:: GIVEN INSTRUCTION ::
Reproduce the rows below exactly, starting with the line containing "The height and width of the screenshot is (812, 1488)." and going on through the line containing "pos(275,221)".
============================================================
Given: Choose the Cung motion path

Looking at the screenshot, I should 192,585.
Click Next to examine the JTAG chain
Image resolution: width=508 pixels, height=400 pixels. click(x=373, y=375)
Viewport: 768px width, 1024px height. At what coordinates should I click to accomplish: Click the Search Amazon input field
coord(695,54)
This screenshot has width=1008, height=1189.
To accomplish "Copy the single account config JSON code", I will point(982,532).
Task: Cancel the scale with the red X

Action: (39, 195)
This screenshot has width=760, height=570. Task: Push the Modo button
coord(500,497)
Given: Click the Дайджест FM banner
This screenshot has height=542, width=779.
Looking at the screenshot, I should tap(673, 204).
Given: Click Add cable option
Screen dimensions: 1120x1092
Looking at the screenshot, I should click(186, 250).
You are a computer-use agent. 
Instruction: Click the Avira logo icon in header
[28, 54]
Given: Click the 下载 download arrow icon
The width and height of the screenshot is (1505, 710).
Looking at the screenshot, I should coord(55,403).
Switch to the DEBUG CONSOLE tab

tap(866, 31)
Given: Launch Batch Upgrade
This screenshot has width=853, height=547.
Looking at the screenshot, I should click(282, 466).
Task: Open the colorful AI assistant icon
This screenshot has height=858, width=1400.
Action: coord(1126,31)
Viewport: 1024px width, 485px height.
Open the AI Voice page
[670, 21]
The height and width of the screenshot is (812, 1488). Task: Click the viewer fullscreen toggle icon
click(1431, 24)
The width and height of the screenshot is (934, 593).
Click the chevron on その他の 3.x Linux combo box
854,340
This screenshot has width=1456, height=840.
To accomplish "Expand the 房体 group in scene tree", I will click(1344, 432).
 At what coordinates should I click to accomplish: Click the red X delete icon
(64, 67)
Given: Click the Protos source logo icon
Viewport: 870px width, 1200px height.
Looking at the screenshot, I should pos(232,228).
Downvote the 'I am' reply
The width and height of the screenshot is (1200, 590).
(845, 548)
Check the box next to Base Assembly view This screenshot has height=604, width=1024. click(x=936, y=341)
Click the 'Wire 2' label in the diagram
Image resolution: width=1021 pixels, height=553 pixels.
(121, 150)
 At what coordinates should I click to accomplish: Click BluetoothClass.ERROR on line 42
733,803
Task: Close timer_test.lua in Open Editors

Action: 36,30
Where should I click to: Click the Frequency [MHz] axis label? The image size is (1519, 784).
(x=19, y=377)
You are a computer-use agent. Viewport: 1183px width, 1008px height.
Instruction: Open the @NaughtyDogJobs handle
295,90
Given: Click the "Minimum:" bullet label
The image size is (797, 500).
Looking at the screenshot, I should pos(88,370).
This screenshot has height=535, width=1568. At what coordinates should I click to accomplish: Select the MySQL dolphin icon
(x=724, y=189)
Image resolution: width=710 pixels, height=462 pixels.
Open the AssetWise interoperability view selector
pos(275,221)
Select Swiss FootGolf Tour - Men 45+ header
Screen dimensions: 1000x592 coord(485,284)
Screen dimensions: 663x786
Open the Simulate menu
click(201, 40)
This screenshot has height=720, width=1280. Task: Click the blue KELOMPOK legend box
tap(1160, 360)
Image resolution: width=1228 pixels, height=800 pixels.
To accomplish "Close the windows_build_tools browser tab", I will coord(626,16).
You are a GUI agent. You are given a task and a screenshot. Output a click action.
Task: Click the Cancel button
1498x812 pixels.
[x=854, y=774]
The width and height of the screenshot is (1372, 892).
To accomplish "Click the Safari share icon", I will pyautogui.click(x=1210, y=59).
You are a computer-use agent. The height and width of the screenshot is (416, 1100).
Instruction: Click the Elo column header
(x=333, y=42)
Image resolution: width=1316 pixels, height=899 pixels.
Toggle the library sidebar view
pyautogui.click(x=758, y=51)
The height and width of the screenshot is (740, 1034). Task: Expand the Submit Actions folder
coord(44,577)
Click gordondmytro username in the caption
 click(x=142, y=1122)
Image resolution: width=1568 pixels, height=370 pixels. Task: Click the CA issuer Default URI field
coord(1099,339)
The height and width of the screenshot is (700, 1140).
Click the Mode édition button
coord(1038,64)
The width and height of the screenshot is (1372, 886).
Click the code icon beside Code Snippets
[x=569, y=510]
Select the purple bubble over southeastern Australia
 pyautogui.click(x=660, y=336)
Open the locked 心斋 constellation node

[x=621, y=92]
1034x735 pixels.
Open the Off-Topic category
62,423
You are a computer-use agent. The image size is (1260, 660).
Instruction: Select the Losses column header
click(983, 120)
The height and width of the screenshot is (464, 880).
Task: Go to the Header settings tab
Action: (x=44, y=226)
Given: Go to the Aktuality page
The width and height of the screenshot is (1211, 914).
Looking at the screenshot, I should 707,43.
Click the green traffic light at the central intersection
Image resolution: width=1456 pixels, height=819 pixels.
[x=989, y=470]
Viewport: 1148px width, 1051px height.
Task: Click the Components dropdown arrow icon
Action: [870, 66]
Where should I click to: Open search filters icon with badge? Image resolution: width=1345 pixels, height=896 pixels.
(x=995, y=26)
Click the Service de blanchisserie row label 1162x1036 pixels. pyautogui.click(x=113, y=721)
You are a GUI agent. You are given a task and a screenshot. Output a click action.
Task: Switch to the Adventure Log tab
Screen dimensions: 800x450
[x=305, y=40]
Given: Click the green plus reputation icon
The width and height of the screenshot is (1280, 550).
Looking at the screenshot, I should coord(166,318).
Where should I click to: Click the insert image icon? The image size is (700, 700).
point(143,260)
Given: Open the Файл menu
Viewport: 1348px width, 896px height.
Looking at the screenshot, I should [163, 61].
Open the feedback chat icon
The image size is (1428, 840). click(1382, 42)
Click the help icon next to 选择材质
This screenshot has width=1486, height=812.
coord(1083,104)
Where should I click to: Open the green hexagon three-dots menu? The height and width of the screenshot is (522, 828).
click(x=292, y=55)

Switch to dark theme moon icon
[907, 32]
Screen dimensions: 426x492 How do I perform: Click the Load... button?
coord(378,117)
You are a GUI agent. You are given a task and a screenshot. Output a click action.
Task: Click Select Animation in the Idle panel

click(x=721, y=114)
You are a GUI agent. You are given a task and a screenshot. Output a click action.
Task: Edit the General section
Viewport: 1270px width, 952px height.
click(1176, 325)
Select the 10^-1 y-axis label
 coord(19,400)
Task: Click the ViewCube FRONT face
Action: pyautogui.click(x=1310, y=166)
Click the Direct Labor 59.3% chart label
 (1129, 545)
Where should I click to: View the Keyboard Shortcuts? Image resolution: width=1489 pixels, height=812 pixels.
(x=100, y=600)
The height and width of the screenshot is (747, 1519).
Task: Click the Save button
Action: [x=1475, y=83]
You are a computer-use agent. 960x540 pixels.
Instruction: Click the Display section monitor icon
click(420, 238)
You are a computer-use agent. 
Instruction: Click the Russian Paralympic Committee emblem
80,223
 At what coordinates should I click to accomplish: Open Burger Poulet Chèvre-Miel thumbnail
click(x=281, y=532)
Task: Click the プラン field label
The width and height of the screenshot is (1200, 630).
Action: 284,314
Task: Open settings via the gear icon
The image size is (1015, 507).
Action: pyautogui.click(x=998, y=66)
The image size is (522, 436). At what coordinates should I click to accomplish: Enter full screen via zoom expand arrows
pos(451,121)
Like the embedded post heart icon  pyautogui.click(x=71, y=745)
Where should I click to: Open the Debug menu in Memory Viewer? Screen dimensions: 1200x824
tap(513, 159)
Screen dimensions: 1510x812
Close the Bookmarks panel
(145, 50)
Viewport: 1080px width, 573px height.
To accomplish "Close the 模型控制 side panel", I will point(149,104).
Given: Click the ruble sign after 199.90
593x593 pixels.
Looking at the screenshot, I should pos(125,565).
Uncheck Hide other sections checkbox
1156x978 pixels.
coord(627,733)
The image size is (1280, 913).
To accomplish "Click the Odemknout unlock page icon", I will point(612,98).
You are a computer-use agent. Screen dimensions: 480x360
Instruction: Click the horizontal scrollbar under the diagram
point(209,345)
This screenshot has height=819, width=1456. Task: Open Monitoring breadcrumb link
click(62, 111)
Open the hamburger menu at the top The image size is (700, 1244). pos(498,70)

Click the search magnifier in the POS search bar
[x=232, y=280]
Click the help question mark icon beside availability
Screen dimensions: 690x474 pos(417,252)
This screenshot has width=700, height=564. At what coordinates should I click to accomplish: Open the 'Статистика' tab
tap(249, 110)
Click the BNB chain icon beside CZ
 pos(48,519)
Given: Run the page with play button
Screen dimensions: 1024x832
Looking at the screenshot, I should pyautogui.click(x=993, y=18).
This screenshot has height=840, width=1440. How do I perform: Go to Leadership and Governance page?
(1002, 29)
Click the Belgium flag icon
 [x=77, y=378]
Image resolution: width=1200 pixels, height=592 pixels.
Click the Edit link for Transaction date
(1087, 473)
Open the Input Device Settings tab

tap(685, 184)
============================================================
:: EXERCISE RESULT ::
The height and width of the screenshot is (812, 1488). Task: Click the viewer fullscreen toggle icon
click(1431, 24)
The width and height of the screenshot is (934, 593).
Click the chevron on その他の 3.x Linux combo box
854,340
This screenshot has width=1456, height=840.
To accomplish "Expand the 房体 group in scene tree", I will click(1344, 432).
 At what coordinates should I click to accomplish: Click the red X delete icon
(64, 67)
Given: Click the Protos source logo icon
Viewport: 870px width, 1200px height.
Looking at the screenshot, I should pos(232,228).
Downvote the 'I am' reply
The width and height of the screenshot is (1200, 590).
(845, 548)
Check the box next to Base Assembly view This screenshot has height=604, width=1024. click(x=936, y=341)
Click the 'Wire 2' label in the diagram
Image resolution: width=1021 pixels, height=553 pixels.
(121, 150)
 At what coordinates should I click to accomplish: Click BluetoothClass.ERROR on line 42
733,803
Task: Close timer_test.lua in Open Editors

Action: 36,30
Where should I click to: Click the Frequency [MHz] axis label? The image size is (1519, 784).
(x=19, y=377)
You are a computer-use agent. Viewport: 1183px width, 1008px height.
Instruction: Open the @NaughtyDogJobs handle
295,90
Given: Click the "Minimum:" bullet label
The image size is (797, 500).
Looking at the screenshot, I should pos(88,370).
This screenshot has height=535, width=1568. At what coordinates should I click to accomplish: Select the MySQL dolphin icon
(x=724, y=189)
Image resolution: width=710 pixels, height=462 pixels.
Open the AssetWise interoperability view selector
pos(275,221)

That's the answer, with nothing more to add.